[Task directions]
Pick up the 1862 Department of the Pacific dispatch about Confederate forces in Arizona right after its last sentence, and keep writing it.

[Source extract]
HEADQUARTERS DEPARTMENT OF THE PACIFIC,
San Francisco, Cal., January 28, 1862.
Brigadier General LORENZO THOMAS,
Adjutant-General U. S. Army, Washington, D. C.:
From the latest and most reliable information I am more strongly than ever impressed with the importance of an early and prompt occupation of Guaymas.
Brigadier-General, U. S. Army, Commanding.
Copy of letter from Thomas Robinson, Esq.
* * * * * *
Immediately on the receipt of this please call upon General Wright, and state to him, in my name, that by express received by me to-day from Arizona, and from most reliable source, I have the following statement:
The Southern troops, under Colonel Baylor, Military Governor, are expected at Tucson within ten days, numbering 900 men. It is said they will immediately make a strong and continued campaign on the Apaches. Reports say (which, I fear, is very probable) they march into Sonora. In the mean while their headquarters will be at Calabazas, on the line. Agents to purchase flour, corn, &c., are actually in the Territory under escort. Contracts for hay have already been given out. Brigadier-General Sibley, C. S. Army, with 3,000 men, takes command in Arizona and New Mexico, and will immediately attack the United States forces in New Mexico. The Southern soldiers are full of fight. Only the other day 100 crossed the Jornada del Muerto, drove in the pickets of the United States forces, and made 40 prisoners.

[Collected material]
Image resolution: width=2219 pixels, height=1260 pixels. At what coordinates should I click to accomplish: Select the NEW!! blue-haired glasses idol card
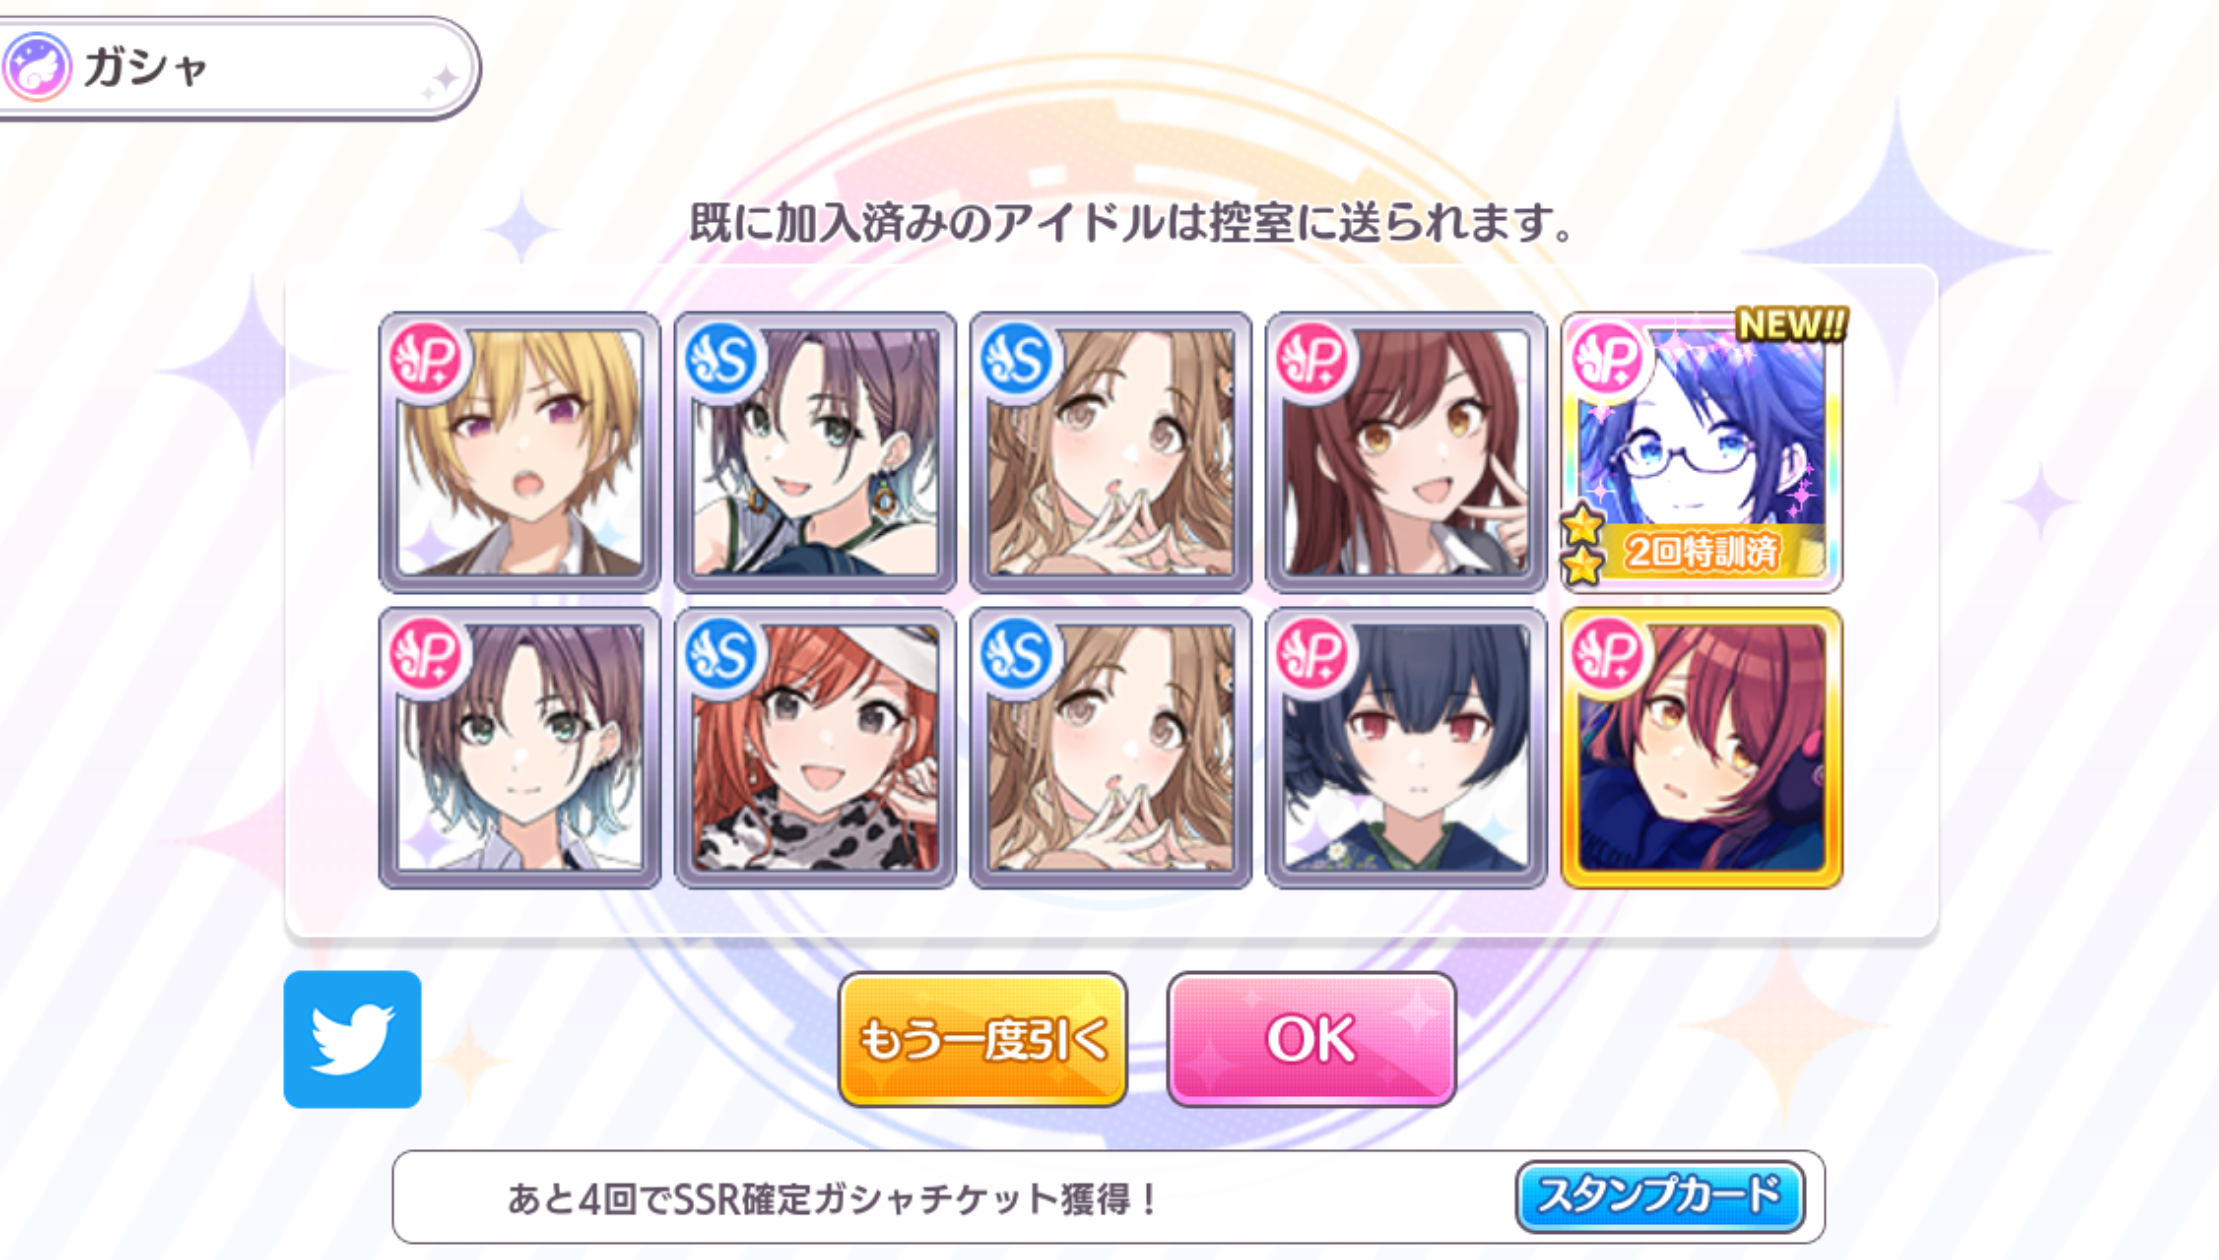point(1701,452)
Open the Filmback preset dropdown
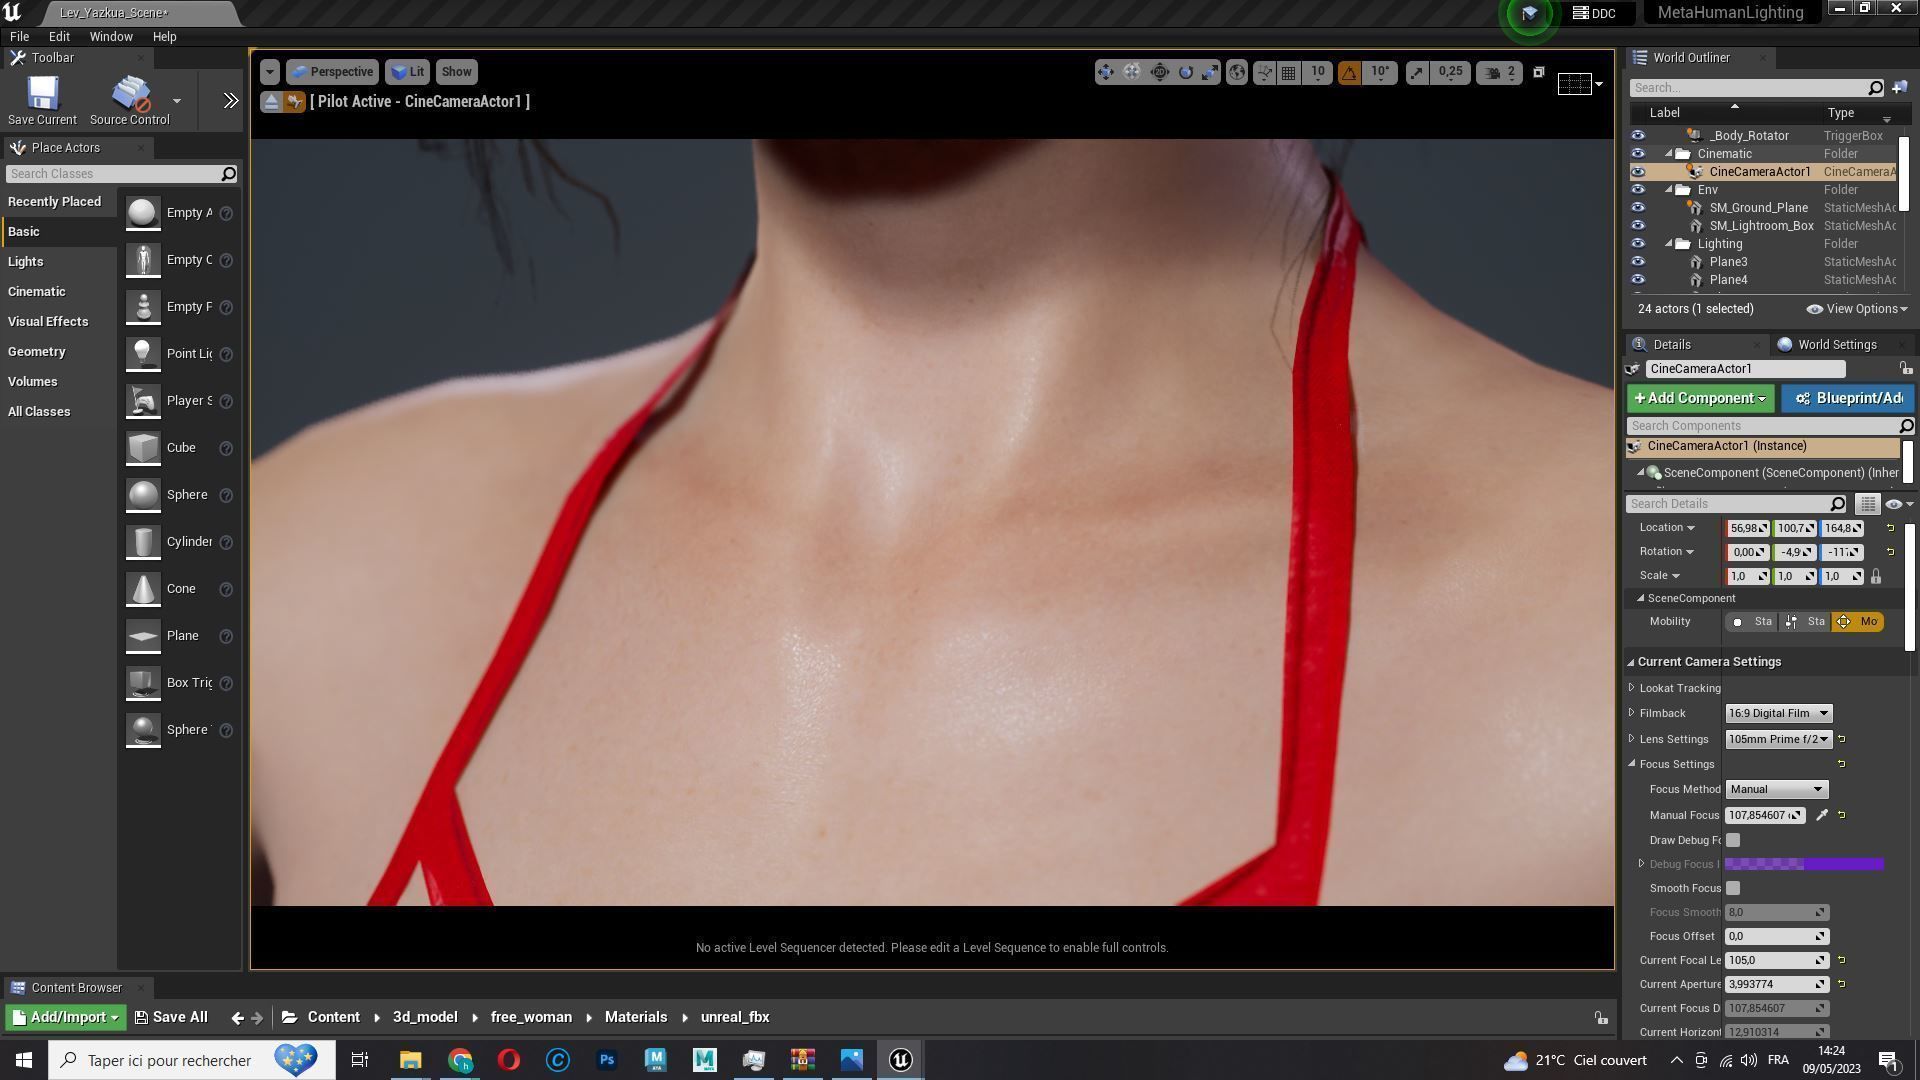 click(x=1778, y=713)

[Task result]
These same reports were afloat here three days since, when I arrived, and to-day are confirmed. There is no doubt in my mind as to the desires and intentions of these Southern forces. What the devil do they care for Arizona, without 100 souls in it, and nothing worth having there? They wish to march into Sonora, as is intimated from many sources, and take quiet possession, for we are not at present in condition to resist, having just passed through a very sore trial, although with success. If they once get possession of this State and its ports, the North may just as well give up the complete line through from Gulf of Mexico to Gulf of California, and it will require a supreme effort then to rout them.
This is no newspaper talk, but something certain, and the only way to avoid a most serious and difficult position is for the United States Government to send, without a moment's delay, the necessary forces to act.
Let me request of you to urge upon General Wright the necessity of this step. Let 1,000 men, properly equipped, be sent immediately to Guaymas, officered by gentleman of prudence and judgment, and I will see that they get through immediately to Arizona. The Governor and people will be too happy to see such a friend coming to their rescue. If necessary, let the general telegraph to Washington for the necessary powers, but he must act promptly, and I will guarantee his full success, and by adopting these measures he will have acquired a victory which will be more than galling to the South.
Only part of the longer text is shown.